The International Data Spaces (IDS) Reference Architecture defines a connector-based model for sovereign data exchange. Cognitive Server implements an IDS Connector adapter via Hub (APP-03), allowing it to act as both a data provider and a data consumer within an IDS dataspace without routing traffic through any cloud intermediary.

Connector identity — Each Cognitive Server instance registers as an IDS Connector with a DAPS (Dynamic Attribute Provisioning Service) token. The DAPS token is signed by the operator's PKI and carries the connector's security profile: idsc:BASE_SECURITY_PROFILE or idsc:TRUST_PLUS_SECURITY_PROFILE depending on the certification level.

Data transfer protocol — IDS uses its own Information Model (based on JSON-LD + SHACL) to describe datasets. Cognitive Server maps IDS Artifact requests onto Vault resource handles: an incoming IDS data request is translated into a vault:read call scoped to the requesting connector's tenant_id. The response is wrapped in an IDS Message envelope before leaving the server.

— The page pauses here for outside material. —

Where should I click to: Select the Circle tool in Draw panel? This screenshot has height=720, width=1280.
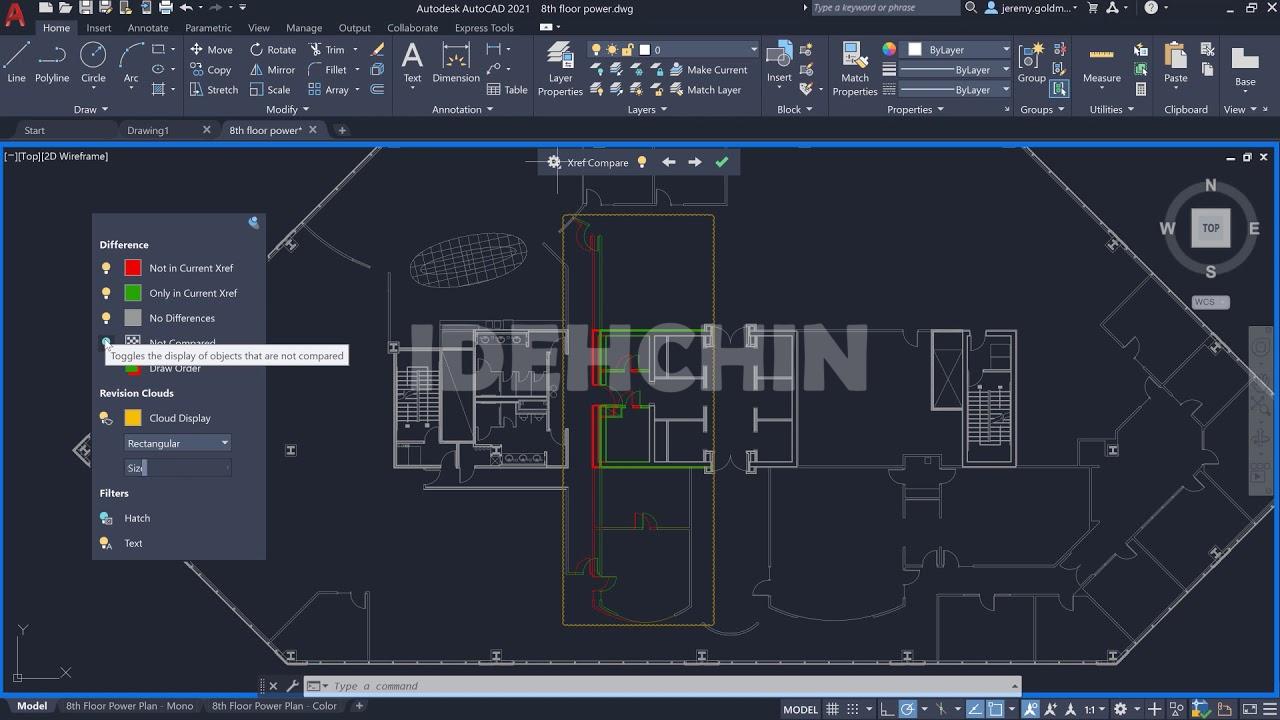point(93,62)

Policy translation — IDS Usage Control Policies (UCPs) are translated into Shield scopes at connector registration. A ids:COUNT_ACCESS policy limiting a dataset to 10 uses per connector becomes an audited counter in Chain — every access is traced and the limit is enforced by Shield before the Vault read executes.

{
  "@type": "ids:ConnectorEndpoint",
  "@id": "https://connector.operator.internal/",
  "ids:accessURL": {
    "@id": "https://connector.operator.internal/api/v1"
  },
  "ids:endpointInformation": "Cognitive Server IDS Adapter v1",
  "ids:securityProfile": {
    "@id": "idsc:TRUST_PLUS_SECURITY_PROFILE"
  }
}
Spec · No cloud relayIDS data exchanges are always direct connector-to-connector. Cognitive Server never relays data through a cloud broker or clearing house. The Hub adapter terminates the IDS protocol locally; the payload never transits a network boundary outside the operator's perimeter.